La solución que plantea H2ODOR pasa por procesos avanzados de descontaminación y desodorización basados en agua. La clave está en eliminar los contaminantes responsables del olor sin sacrificar las propiedades mecánicas que la industria exige: resistencia térmica, rigidez, durabilidad. No sirve un material que huela bien si luego no aguanta las condiciones de un salpicadero en pleno verano.

"Es una apuesta clara por la economía circular sin renunciar a la seguridad y el confort", añade Juan Alfonso Naranjo, investigador en Movilidad sostenible y del futuro de AIMPLAS

Resultados que ya apuntan en la dirección correcta

Los trabajos realizados hasta la fecha arrojan resultados prometedores. El equipo investigador ha logrado reducir de forma significativa las emisiones de COV y los olores, con resultados favorables incluso en materiales que incorporan porcentajes superiores al 50% de poliolefinas recicladas. Eso es relevante: no se trata de añadir una pequeña dosis de material reciclado para cumplir un trámite, sino de trabajar con proporciones realmente altas que marquen una diferencia en términos de sostenibilidad.

Ahora, el equipo está en la fase de análisis del comportamiento mecánico de estos nuevos compuestos para encontrar el equilibrio óptimo entre contenido reciclado, prestaciones técnicas y bajas emisiones. El objetivo final es contar con un material que pueda utilizarse con plenas garantías en el habitáculo de cualquier vehículo y cumpla todos los estándares de la industria.

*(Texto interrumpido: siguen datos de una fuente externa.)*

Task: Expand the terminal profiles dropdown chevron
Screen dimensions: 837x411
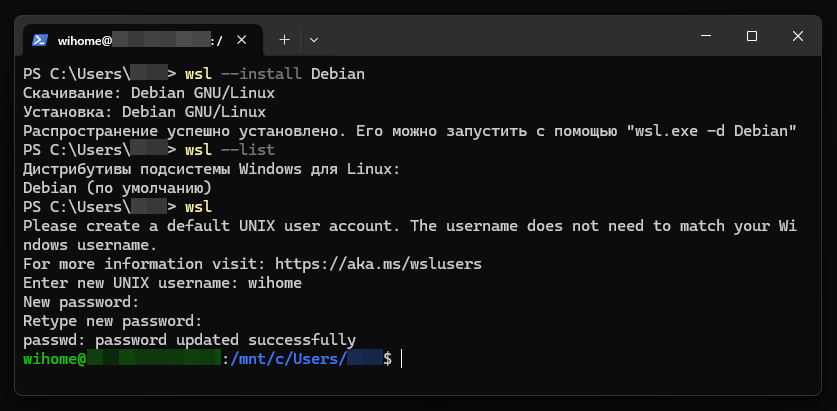Action: [x=314, y=40]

El sector que más necesita esta solución

El sector de la automoción es el tercer mayor consumidor de plástico a nivel mundial, por detrás de la industria del packaging y la construcción. No es un dato menor: los plásticos están en todas partes dentro de un coche moderno, desde el tablero hasta los revestimientos de las puertas, pasando por los pilares, los asientos o los maleteros. Y precisamente porque el plástico también contribuye a aligerar el peso del vehículo —reduciendo así el consumo de combustible y las emisiones de CO₂ durante toda su vida útil—, la pregunta sobre qué tipo de plástico se usa adquiere una importancia estratégica.

El proyecto H2ODOR está alineado con la nueva propuesta legislativa de la Comisión Europea que busca aumentar la incorporación de plásticos reciclados en la industria del automóvil, un sector que representa una gran oportunidad para la circularidad de materiales. Europa empuja en esa dirección con fuerza creciente, y la industria sabe que adaptarse no es opcional.

Las cifras hablan solas. La incorporación de un 50% de plásticos reciclados en las piezas interiores de los vehículos fabricados en España permitiría reducir las emisiones de CO₂ en una cantidad equivalente a la generada por 158.475 vehículos en un año. Puesto en perspectiva: es como si casi 160.000 coches desaparecieran del mapa durante doce meses.

Un proyecto que encaja en la estrategia valenciana e europea

La Conselleria de Industria, Turismo, Innovación y Comercio financia la iniciativa a través de Ivace+i Innovación, con el respaldo adicional de los fondos FEDER de la Unión Europea correspondientes al periodo 2021-2027. H2ODOR se alinea además con las conclusiones del Comité Estratégico de Innovación Especializado en Economía Circular y con los ejes principales de la Estrategia de Especialización Inteligente de la Comunitat Valenciana, conocida como S3.

Lo que hace singular a este proyecto no es solo la tecnología que desarrolla, sino el momento en que lo hace. La presión regulatoria europea, la demanda creciente de vehículos más sostenibles y la necesidad de cerrar el ciclo de vida de los plásticos convergen en un punto en el que iniciativas como H2ODOR dejan de ser un experimento de laboratorio para convertirse en una respuesta concreta a uno de los grandes desafíos industriales de la década. Si el plástico reciclado consigue colarse en los interiores de los coches sin que nadie lo note —ni por el olor ni por el rendimiento—, habrá cruzado una barrera que durante años parecía infranqueable.